John McArthur Jr. “View of the Department for White Children of the House of Refuge. Looking from the South West.” [Fairmount].
Philadelphia, ca. 1854. Vignette, ca. 7 x 14. Lithograph by P.S. Duval. Wainwright: 427; Prints of Philadelphia: 178.
An unusual print in the Fairmount section of Philadelphia showing one of the buildings of the “House of Refuge.” The first House of Refuge, a reformatory for juveniles, was opened in 1828. Within two decades the original building was overcrowded, which spurred the move to a new site on a large lot caddy corner to Eastern Penitentiary bounded by Twenty-second, Twenty-fourth, Parrish, and Brown Streets.
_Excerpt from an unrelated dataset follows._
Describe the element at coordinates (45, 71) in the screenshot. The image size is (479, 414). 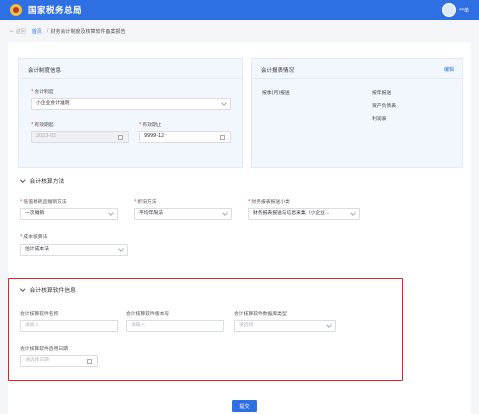
I see `card-title: 会计制度信息` at that location.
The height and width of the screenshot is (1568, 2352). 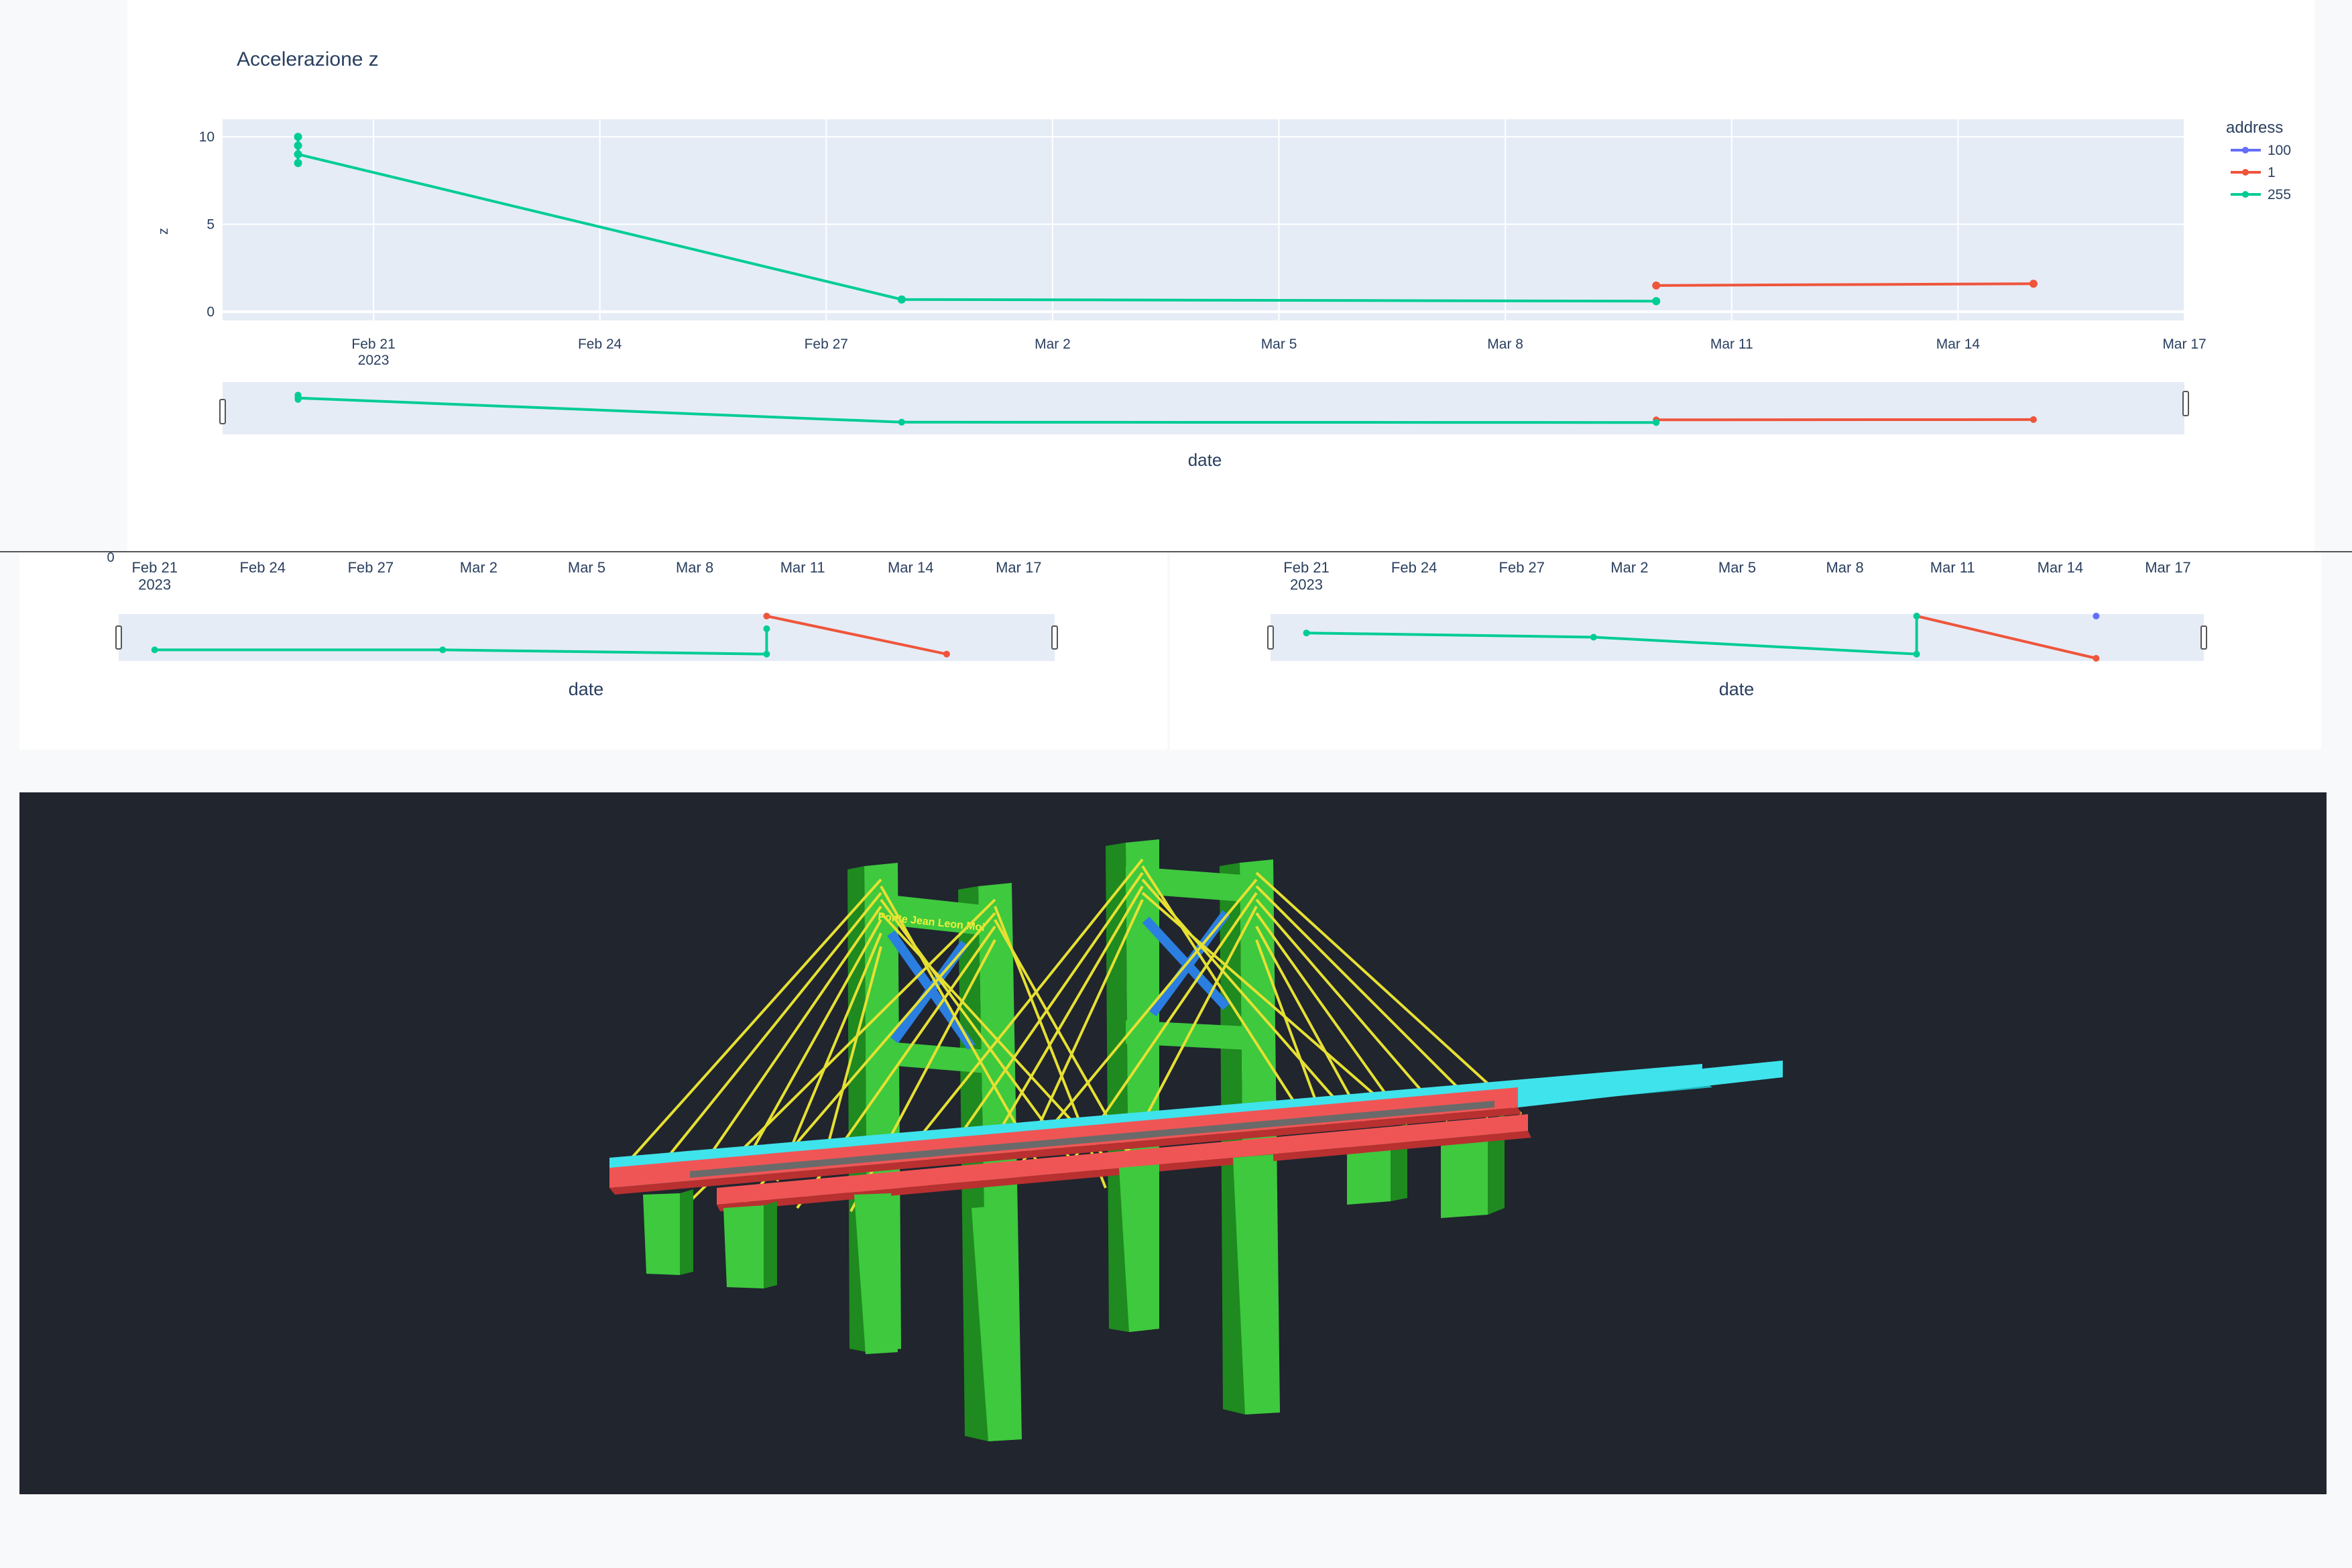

The new buildings were designed by John McArthur, Jr., who had emigrated to the United States from Scotland in 1833. In 1848, at age twenty five, McArthur won the competition for the design of a building for the House of Refuge’s “Department for Colored Children.” A few years later McArthur designed the companion structure for the “Department of White Children.” These buildings were the first important designs in McArthur’s influential career as a Philadelphia architect. This scene shows the second building, opened in 1854, with a key printed below the image explaining the purpose of its different sections. One particularly interesting aspect of the structure is the odd weather vane atop one of the chimneys, which appears to be a fisherman wearing a top hat.